Passenger revenue per available seat mile rose 0.9 percent to 18.12 cents while average yield per revenue passenger mile jumped 8.1 percent to 24.39 cents. The fleet increased 6.1 percent to 279 aircraft.

Delta
Passenger revenue for the Delta regional airline operations dropped during the third quarter when revenues reached $1.057 billion, down 3.8 percent from the year-ago period. The posting came on an 11.9 percent drop in capacity although unit revenue was up 9.1 percent and yield was up 8.1 percent. Contract carrier expenses rose 11 percent to $905 million, making the operation profitable. For the nine months contract carrier operating revenues were up from 3.155 billion for the first nine months of 2007 to $3.239 billion this year. Operating expenses for the nine months, jumped as well from $2.301 billion to $2.732 billion.
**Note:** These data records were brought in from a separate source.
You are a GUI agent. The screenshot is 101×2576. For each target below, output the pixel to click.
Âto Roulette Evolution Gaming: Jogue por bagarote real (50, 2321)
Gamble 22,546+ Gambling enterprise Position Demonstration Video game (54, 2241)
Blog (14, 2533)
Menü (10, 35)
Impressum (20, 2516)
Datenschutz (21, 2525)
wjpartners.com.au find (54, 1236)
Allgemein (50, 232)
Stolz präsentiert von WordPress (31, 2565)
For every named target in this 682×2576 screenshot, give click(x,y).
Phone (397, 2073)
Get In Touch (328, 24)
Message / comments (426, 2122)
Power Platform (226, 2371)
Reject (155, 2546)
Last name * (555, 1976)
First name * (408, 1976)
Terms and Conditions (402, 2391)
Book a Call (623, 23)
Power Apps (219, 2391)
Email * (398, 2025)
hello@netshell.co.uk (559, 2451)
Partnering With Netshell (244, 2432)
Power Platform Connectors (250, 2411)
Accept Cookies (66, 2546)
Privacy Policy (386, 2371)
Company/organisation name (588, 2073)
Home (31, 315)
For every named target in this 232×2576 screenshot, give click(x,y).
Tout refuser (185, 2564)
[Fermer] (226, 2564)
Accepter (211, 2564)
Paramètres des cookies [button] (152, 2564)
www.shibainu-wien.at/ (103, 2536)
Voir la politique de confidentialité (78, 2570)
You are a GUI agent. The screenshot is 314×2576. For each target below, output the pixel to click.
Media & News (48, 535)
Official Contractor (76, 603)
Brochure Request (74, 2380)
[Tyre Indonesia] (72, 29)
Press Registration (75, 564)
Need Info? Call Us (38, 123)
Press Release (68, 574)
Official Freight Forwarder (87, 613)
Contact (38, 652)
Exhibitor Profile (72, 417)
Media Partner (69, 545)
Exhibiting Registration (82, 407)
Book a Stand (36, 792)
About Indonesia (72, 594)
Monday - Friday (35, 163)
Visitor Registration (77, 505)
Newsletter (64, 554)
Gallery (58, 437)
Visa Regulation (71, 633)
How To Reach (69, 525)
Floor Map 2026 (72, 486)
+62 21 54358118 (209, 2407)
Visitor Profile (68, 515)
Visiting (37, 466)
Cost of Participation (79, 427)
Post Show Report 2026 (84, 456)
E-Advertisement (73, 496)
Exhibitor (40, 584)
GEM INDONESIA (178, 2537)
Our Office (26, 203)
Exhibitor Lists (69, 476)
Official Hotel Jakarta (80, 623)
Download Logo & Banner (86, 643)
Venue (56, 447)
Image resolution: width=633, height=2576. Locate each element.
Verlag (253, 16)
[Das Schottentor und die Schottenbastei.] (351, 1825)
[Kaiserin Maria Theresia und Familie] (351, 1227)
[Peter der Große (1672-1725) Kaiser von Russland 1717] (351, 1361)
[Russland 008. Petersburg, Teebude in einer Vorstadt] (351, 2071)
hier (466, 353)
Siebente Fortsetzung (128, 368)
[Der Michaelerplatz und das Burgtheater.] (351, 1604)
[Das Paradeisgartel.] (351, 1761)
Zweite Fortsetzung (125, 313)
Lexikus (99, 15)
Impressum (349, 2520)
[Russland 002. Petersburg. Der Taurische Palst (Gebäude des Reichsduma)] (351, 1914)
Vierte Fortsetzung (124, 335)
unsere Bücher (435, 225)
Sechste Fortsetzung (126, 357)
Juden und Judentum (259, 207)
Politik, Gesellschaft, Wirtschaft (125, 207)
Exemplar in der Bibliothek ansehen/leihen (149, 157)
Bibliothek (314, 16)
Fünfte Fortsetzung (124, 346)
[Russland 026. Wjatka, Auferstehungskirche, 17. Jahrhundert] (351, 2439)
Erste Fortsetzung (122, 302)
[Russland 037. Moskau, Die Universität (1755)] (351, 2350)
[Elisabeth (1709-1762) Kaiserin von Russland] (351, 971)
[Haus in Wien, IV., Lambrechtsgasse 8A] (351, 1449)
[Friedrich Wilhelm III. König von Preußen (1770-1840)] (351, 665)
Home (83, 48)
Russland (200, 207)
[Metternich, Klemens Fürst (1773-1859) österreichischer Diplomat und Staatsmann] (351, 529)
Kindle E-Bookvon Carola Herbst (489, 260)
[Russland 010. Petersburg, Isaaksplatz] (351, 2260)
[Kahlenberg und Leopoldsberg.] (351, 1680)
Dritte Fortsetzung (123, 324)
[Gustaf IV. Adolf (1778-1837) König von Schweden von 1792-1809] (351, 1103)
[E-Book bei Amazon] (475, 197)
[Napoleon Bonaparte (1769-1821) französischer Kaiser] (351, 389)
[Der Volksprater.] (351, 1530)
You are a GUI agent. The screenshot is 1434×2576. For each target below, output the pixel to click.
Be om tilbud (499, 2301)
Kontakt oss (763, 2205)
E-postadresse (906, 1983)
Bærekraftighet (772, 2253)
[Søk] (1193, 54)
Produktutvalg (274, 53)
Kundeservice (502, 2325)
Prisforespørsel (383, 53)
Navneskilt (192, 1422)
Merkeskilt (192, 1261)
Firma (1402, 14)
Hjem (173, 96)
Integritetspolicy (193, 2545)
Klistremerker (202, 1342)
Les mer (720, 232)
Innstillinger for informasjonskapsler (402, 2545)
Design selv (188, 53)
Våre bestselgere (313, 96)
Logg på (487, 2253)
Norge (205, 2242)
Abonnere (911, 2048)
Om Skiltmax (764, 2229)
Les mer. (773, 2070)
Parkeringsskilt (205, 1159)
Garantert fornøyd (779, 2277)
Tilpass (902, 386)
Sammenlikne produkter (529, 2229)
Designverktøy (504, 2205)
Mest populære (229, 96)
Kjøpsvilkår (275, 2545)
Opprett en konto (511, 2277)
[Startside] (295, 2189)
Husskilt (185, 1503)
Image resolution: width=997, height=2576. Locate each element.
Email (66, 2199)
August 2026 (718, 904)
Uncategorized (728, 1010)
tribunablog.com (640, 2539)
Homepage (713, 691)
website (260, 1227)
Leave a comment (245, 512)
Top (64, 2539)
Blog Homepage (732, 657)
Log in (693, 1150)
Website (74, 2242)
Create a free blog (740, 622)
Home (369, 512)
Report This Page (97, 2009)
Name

Meanwhile, Delta’s fortunes swung wildly in the third quarter during which it posted a pre-tax loss of $50 million. Excluding special items, Delta reported a pre-tax loss of $26 million in the third quarter compared to pre-tax income of $363 million in the third quarter of 2007. The year-over-year decrease in pre-tax income was driven by higher fuel prices, partially offset by a nine percent increase in operating revenue.

Profits for ’08?
Despite dismal Q3 results, analysts are predicting that the dramatic drop in oil prices could mean profits for the airline industry this year given the rising revenues brought in the new fees. However, others are saying that recent fiscal news will drop demand well below the capacity cuts already made by U.S. airlines this year which could fulfill expectations of losses for the airlines.
Jamie Baker of J.P. Morgan Chase expects a profit next year for the airlines he follows despite such demand calculations, saying he is having “a tough time modeling losses” for the sector, according to research notes published recently. The airlines he follows will all become profitable next year despite experiencing one of the weakest demand periods in history. He indicated the industry could save $23 billion just on the $1.25 drop in the price per gallon of fuel and the Air Transport Association’s calculation that every penny increase in fuel increases industry fuel costs by $187 million.
Airlines could take a six percent hit in falling annual revenues and still make money next year with the $20 decline in oil prices recently, said Baker, who noted that such a drop has never been seen before. He pointed to the two percent drop in annual revenues in the 1991 recession and a 1 percent drop in the 12 months before 9/11 when the dot.com bubble burst. Even with the combined hits of SARS and the Iraq War in 2003, annual revenues only fell three percent.